Por: Bernardo Stamato

3 de novembro de 2018

Você tem de agir. E você tem que estar disposto a fracassar… Se você tem medo de fracassar, não irá muito longe. – Steve Jobs.

Semana passada, falei das minhas origens de nerd e então abri uma votação no meu Instagram – @mochileiros_do_multiverso – para decidir sobre o que falaria hoje: mais sobre jogos que me influenciaram ou sobre como me tornei um leitor. O tema mais votado foi jogos, então vou falar do segundo console da minha infância: o Mega Drive.

Eu e meu irmão jogamos bastante o Nintendinho, mas então descobrimos que existiam outros videogames melhores, até que enchemos o saco dos nossos pais e nosso avô deu o Mega Drive para o meu irmão. Você já passou por isso, certo? Ter um videogame quando criança, achar aquilo muito mágico, então ganhar um videogame novo e descobrir todo um outro universo de jogos e gráficos melhores. É transcendental, não é? Pois foi assim que eu me senti no começo dos anos 90 com o Mega Drive.

Eu falei semana passada que Street Fighter 2 foi o fator da mudança, então é de se esperar que ele tenha sido importante para mim, né? A versão de Mega Drive tinha mais personagens e posteriormente lançaram a edição Super, totalizando 16 lutadores. Tive bonecos, álbum de figurinhas, vi os desenhos animados, comprei todos os quadrinhos lançados no Brasil, eu era simplesmente fascinado pela franquia – a propósito, a data de aniversário do Ryu é a mesma que a minha, 21 de julho.

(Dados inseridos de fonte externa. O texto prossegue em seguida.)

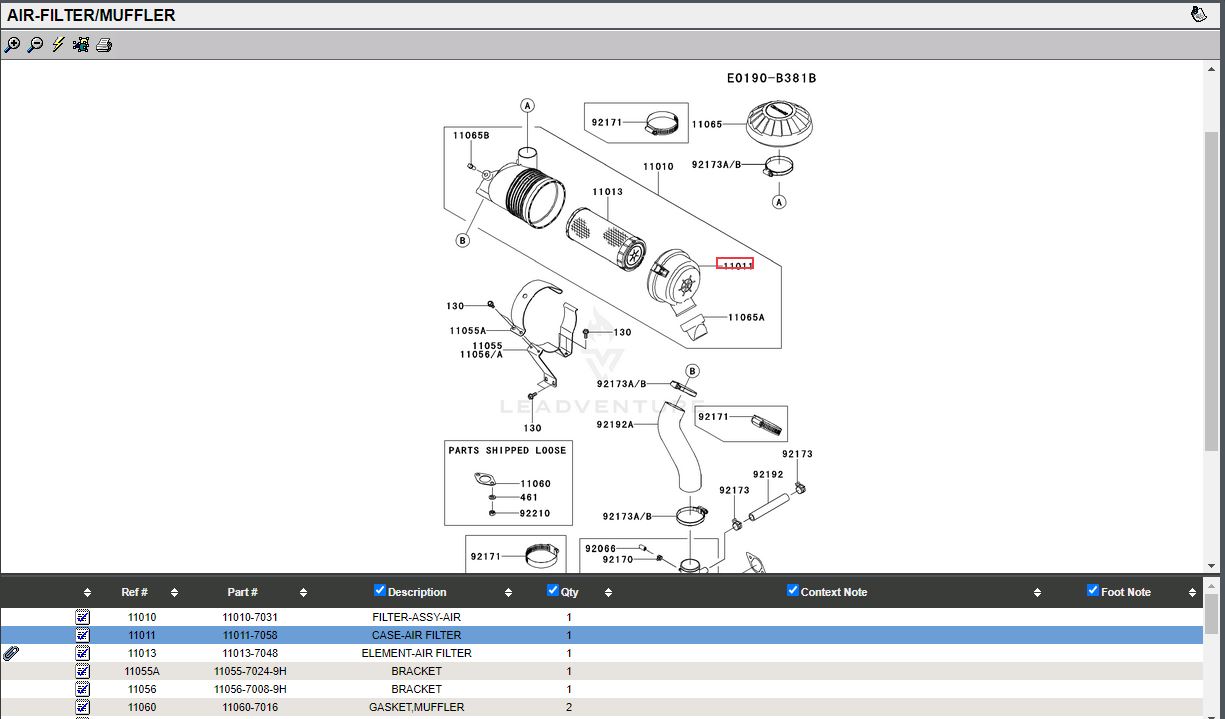The width and height of the screenshot is (1225, 719).
Task: Sort by Part # using sort arrows
Action: coord(303,593)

Para ser sincero, eu não jogo bem. Joguei praticamente todos os outros jogos, o 1 no PSP, o Alpha, o 3 e o EX no PS2, o 4 no PS3, o 5 no PC e também joguei Capcom VS SNk e Marvel VS Capcom, mas não sou um bom jogador, devo confessar. Gosto dos jogos, gosto da história, me divirto apanhando no versus com os amigos e é isso. Para compensar, jogo Marvel VS Capcom bem, posso dizer que sou o melhor entre meus amigos, mas quando botam Street Fighter, é só surra.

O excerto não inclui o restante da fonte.